Volver al contenido principal

La membresía o afiliación

Las relaciones entre miembro-grupo que inciden tanto en la evolución personal como en la dinámica grupal, se articulan bajo el concepto de membrecía. La membrecía define el grado de relación que se establece (cantidad) y su calidad; es el grado de identificación personal con el grupo (que se imagina como una diana). Algunos se situarán en el centro del grupo, otros más alejados o incluso en zona marginal. A mayor inclusión, mayor participación en los roles asignados. Alude pues al nivel de identificación de un miembro con su grupo, deseo de pertenencia y grado / calidad de su participación grupal.

Así pues, la membrecía se compone de dos elementos: (1) la atracción - aquello que incita al miembro a pertenecer al grupo bien sea positiva (deseada), negativa (deseo de huir) o indiferente; y (2), aceptación del grupo a la hora de incluirlo y que estará en estrecha dependencia con el respeto que éste procese a las normas grupales. Tipos de membrecía:

1. Psicológica total: atracción y aceptación positiva, es decir, cuando el deseo de pertenencia es muy alto y el individuo es aceptado en la misma valencia.

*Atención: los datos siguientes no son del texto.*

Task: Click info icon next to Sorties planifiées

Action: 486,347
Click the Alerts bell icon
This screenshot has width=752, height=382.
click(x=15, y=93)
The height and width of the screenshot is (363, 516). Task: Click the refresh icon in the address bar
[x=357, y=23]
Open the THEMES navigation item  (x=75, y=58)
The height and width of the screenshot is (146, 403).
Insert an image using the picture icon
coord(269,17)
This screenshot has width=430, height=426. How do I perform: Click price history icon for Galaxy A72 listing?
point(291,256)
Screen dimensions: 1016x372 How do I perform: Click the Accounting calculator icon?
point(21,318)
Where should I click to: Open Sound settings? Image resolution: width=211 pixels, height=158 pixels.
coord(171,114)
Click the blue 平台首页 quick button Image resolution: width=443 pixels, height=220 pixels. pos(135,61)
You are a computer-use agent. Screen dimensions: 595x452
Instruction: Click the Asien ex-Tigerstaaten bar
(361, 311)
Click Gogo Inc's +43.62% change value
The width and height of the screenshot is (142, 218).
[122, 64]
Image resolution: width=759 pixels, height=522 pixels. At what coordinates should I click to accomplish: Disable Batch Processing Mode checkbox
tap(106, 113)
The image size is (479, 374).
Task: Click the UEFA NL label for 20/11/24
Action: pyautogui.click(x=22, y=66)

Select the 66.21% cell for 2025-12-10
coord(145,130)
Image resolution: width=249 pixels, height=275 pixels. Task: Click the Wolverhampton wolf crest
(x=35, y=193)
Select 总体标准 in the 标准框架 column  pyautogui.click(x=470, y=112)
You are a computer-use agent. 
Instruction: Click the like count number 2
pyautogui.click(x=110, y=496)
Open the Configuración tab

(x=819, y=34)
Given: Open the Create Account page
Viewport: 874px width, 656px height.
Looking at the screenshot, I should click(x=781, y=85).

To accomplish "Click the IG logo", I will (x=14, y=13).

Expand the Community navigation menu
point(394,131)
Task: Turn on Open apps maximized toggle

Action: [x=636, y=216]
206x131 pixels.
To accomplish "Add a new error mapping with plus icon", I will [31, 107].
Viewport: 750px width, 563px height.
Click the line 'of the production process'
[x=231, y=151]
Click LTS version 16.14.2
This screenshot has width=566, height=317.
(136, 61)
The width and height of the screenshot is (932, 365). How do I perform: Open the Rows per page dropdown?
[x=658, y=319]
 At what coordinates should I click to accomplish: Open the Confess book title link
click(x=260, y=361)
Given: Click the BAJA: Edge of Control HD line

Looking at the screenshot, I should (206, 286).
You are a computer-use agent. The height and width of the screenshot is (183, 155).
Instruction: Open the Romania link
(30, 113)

2. No psicológica: atracción neutra

3. Marginal: atracción neutra y aceptación positiva

4. Rebelde: atracción negativa y aceptación positiva

Tabla 7. Facilitadores e inhibidores de la membrecía

La membrecía puede ser global, concreta o múltiple. Una membrecía múltiple aumenta la creatividad del grupo ya que eleva la tensión tanto íntima como grupal que activa el rendimiento y la evolución del mismo. La membrecía concreta permite coordinar los roles y anima individualmente a entregar grandes contribuciones y resolver conflictos o problemas.